The Real Kerala That I Explored

Kerala- God’s Own Country. But Gods have changed. Drastically, strategically shifted and hijacked.

I was very excited to visit Kerala with family as this was my first visit to this beautiful state. We had planned a trip covering Thekkadi that hosts the famous Periyar National Park & Wildlife Sanctuary and Munnar which is famous for its tea plantations. This was one of my most anticipated trips having heard about the enchanting beauty and culture of Kerala. The bounty of nature was indeed a reason, but I also love to explore the temples, particularly the Dakshin Bharatiya architecture. (Being naive I use the general term ‘Dakshin Bharatiya‘ and not distinguishing on the basis of regions and eras.)

We had reached Kochi and the very same day boarded a taxi with a local driver to take us to our planned trip. I was of the view that I will ask him to stop the car at small, local temples just to witness the local culture and mingle with them. With good roads and infrastructure, it was a smooth ride. My eyes were gazing outside the window to enjoy the beauty of nature and also spot any random temple that I wanted to visit.

I was, however, left disappointed. All along the main highway and main road, we could have spotted churches or small prayer places with a cross-sign and Mother Mary’s and Christ’s statue. And such site was common, like after every few buildings. Suddenly I realised that in this beautiful, green place we are certainly losing the centuries old culture, faith that have survived till now. The temples were hidden somewhere while cross was visible prominently all around.

I asked our driver if he could take us to some temple on the way. He agreed to that. Finally, we stopped at a temple. A Shiva Mandir. It was spread over a large premises. Men, women and kids dressed in traditional attire were going around and were indulged in daily pooja. I truly enjoyed the aura around.

I was more or less aware about the changing demography of Kerala. The drastic reduction in population of Hindus, the rampant conversion factory run by Christian missionaries, the growing impact of Islam- they all were read in articles and news reports. But going there and actually seeing the reality at the ground reaffirmed it, that yes, the conversion is real.

Even during the remaining trip, church sighting were more than the temples. The big churches, small churches, prayer spots, cross signs, Mary-Jesus statues. We crossed a small village wherein outside a church, a man was speaking (seemed like preaching) on mic to a big gathering. Due to language barrier, we couldn’t understand a word. Upon asking our driver, he said he is spreading the message of Christianity and trying to influence the people around. This was the scene in open, OUTSIDE a church which was next to the market of the village.
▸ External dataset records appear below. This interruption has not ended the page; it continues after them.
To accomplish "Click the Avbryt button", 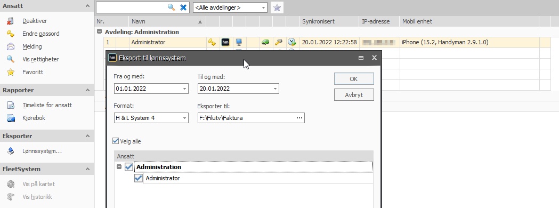I will pos(354,95).
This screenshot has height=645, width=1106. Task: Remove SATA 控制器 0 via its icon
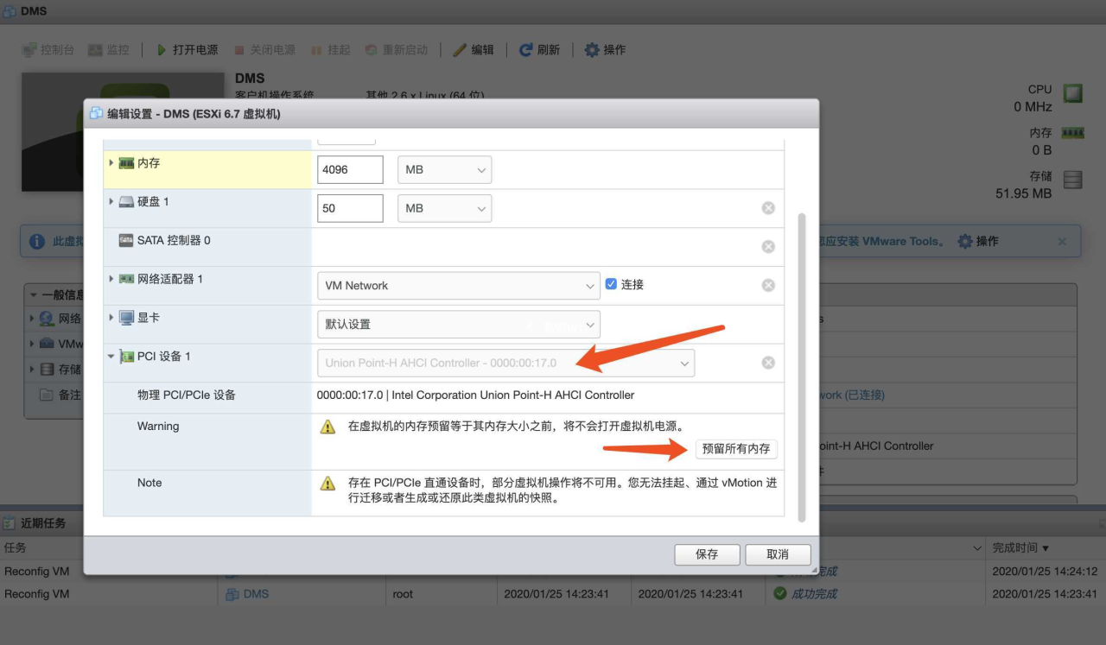pyautogui.click(x=767, y=246)
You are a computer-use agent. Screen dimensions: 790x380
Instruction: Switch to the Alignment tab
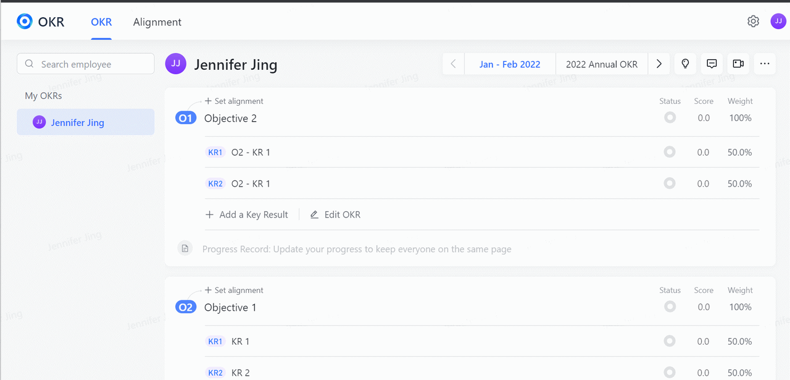click(x=157, y=22)
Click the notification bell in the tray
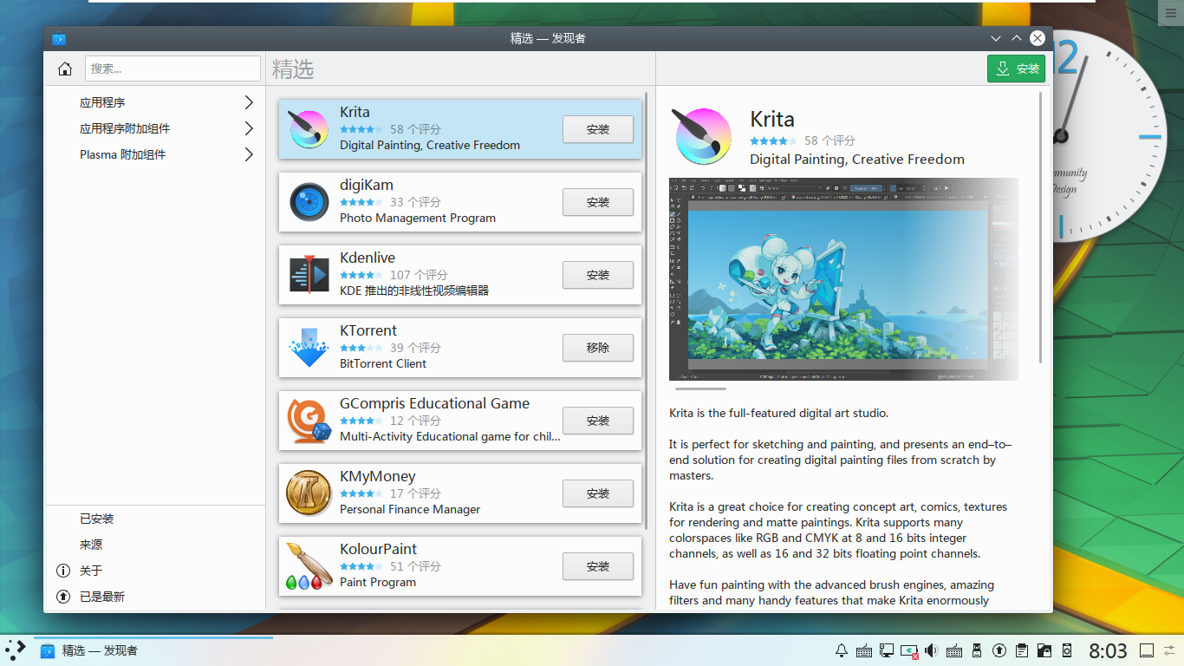Image resolution: width=1184 pixels, height=666 pixels. (840, 650)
What was peculiar was that churches followed certain elements of Hindu temple architecture in certain manner. For instance, Dakshin Bharatiya temples have pillar like stambh in the temple premises, the same structure was noticed outside many churches as well.

During our visit to a spice farm in Munnar, after knowing that we have come from the North Bharat, our Christian guide suddenly started mocking and criticizing the festival of Deepawali for pollution in Delhi. Blame the media and liberals who run this narrative against Hindu festivals or over secularism that runs in Kerala.

There were sign boards in Urdu (or Arabic, I couldn’t differentiate but the script is same) with pictures of products from Gulf that gave the impression of strong presence of gulf culture and Islam in the area.

In the farms or along the road, there were Church Plantations, cross erected. In the bounty of nature, in the beautiful greens, in the serene tea plantations, one can, for the time being, forget all these religious issues and demographic changes. However, when coming back to the reality, one cannot ignore that Hindu population in Kerala is just around 54 per cent in books but real statistics differ (Read here.)

We went as excited tourists but returned with a different face of Kerala. As a Hindu, it hurts to see such drastic change in faith of a region that was the home of Adi Shankaracharya.

This was just my observation during my week-long trip to Kerala. People were helpful and friendly with tourists in general but that cannot make one ignore the visible change in demography of a part of Bharat.